Final answer:
To determine the volume of the largest rectangular box within the first octant and bound by the plane x + 3y + 2z = 9, we apply the method of Lagrange multipliers to maximize the volume function V = xyz subject to the given constraint, and solve for x, y, z values.
Step-by-step explanation:
To find the volume of the largest rectangular box in the first octant with three faces in the coordinate planes and one vertex in the given plane x + 3y + 2z = 9, we use Lagrange multipliers. First, we define the volume V of the rectangular box with sides x, y, z as V = xyz.
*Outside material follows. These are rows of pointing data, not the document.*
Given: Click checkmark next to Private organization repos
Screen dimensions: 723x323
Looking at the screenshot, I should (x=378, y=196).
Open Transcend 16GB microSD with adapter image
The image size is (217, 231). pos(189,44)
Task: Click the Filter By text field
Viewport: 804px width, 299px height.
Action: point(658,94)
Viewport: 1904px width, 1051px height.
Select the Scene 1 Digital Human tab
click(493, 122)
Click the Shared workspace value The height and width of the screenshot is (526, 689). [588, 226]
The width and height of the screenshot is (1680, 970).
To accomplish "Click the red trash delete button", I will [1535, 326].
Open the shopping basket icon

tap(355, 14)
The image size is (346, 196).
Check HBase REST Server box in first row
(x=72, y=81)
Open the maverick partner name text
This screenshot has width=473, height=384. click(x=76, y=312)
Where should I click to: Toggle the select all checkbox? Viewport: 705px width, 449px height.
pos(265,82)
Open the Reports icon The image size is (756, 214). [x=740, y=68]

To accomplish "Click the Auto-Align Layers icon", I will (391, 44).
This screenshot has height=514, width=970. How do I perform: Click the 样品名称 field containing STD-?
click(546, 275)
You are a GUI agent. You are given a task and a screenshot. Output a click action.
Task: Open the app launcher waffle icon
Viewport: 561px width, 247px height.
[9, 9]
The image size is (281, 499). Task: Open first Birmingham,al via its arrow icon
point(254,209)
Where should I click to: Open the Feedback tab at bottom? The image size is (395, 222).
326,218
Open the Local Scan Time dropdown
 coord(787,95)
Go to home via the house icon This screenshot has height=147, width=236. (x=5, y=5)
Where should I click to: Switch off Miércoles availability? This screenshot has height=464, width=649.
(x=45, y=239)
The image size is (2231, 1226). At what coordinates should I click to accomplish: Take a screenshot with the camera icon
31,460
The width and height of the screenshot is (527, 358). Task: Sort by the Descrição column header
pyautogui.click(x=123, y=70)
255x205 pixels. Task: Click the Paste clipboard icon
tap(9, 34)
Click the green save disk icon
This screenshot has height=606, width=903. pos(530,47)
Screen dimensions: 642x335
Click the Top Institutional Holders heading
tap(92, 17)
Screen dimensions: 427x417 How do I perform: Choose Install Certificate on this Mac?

We want to maximize V subject to the constraint g(x, y, z) = x + 3y + 2z - 9 = 0.
We set up the system of equations given by the method of Lagrange multipliers:
-
- λ * ∇g(x, y, z) = ∇V
-
- x + 3y + 2z = 9
Using partial derivatives, we get:
By solving this system, we find the relationship between x, y, and z. Finally, we substitute these back into the volume equation to find the maximum volume.
To illustrate the maximum volume V, consider the system:
-
- y/z = 1/3
-
- x/z = 1/2
-
- x/y = 2/3
After determining the values of x, y, and z that satisfy these ratios and the plane equation, we calculate V = xyz for the largest rectangular box that fits the given condition.